The Act goes into effect on January 1, 2020 — despite the fact that its implementing regulations need not be issued by California Attorney General Xavier Becerra until July 1, 2020 — six months after the effective date. While there are certainly provisions of ambiguity that will require clarification, businesses shouldn’t use this as an excuse to not begin their compliance efforts. Unfortunately, unlike other privacy laws that allow years to become compliant, the CCPA offers only 18 months before it comes into law in full force. Therefore, it is strongly recommended to begin implementation now and then adjust if and when Attorney General regulations are adopted and if the Act is amended. Waiting until there is certainty will cause businesses to miss the January 1, 2020 deadline.

Key program considerations

Special information governance considerations

While consumers will have the right to request that their personal information be deleted, there are carveouts to this right including:

  • For information excluded from the Act and covered by other regulations such as the GLBA, the Driver’s Privacy Protection Act, and California’s FIPA.
  • When personal information is necessary to be maintained pursuant to one of nine CCPA exceptions. If, for example, information is needed for legal purposes, completing a transaction, detecting fraud, or solely for internal use, it need not be deleted.
  • Record retention laws and regulations may require companies to retain records for a certain number of years. These legal requirements can override consumer deletion requests, even if the record in question contains personal information otherwise covered by the CCPA.
  • If a deletion request is made for data under legal hold because of litigation or regulatory inquiry, while the hold is in effect the documents, including data, must be retained. Only after adjudication should the pending deletion request be considered.

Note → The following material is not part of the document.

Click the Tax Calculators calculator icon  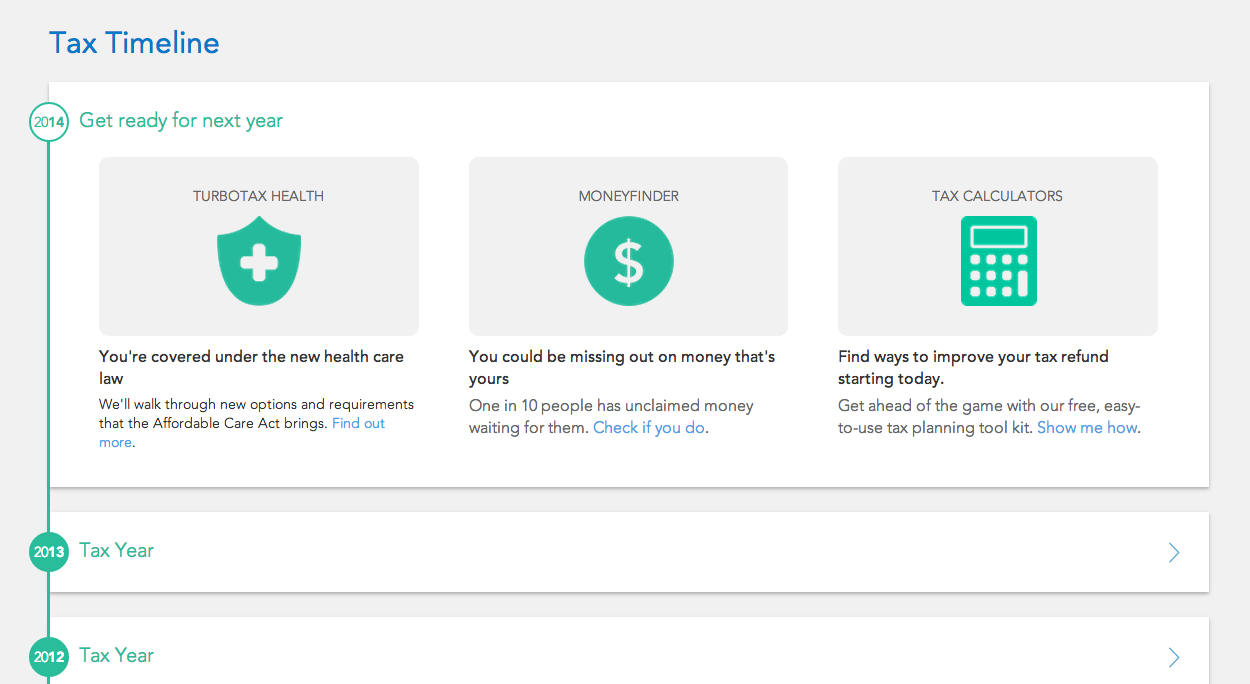[x=999, y=261]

While under California’s Act certain exceptions exist, these same exceptions may not apply to other states, or under federal legislation. Therefore, businesses should build a flexible program that can comply with various privacy laws.

Common roadblocks to successful program execution and compliance

As part of good program planning, it is useful to identify potential roadblocks at the outset that could either halt or delay program completion. When it comes to implementing a privacy program, common pitfalls include:

  • Policy-itis: A common roadblock to privacy programs is focusing on the development of a privacy policy to the exclusion of policy execution. This risk is particularly acute under the CCPA as the final implementation guidelines from the attorney general will likely be released six months after the Act’s start date. Compliance is achieved not just through having a policy, but also by faithfully implementing the policy without delay.
  • Siloed approaches: Effective privacy programs require a team approach. The wider the team’s membership, the greater the buy-in, or support, the program will have. A strong team includes privacy specialists from legal, compliance, IT, and other business units. Any single group that takes on this task by itself is likely to fail.
  • Manual or unworkable processes: Manually responding to personal information access and deletion requests is likely to become overwhelming quickly. Organizations will need to implement an automated, streamlined approach.
  • Starting too late: The CCPA provides a short time frame before consumers can exercise their newfound privacy rights on January 1, 2020. While the attorney general may not begin enforcing the CCPA until July 1, 2020, if their regulations are delayed, ignoring a consumer’s request could lead to complaints to the attorney general. Organizations that start creating their program too late run the risk of not completing it on time.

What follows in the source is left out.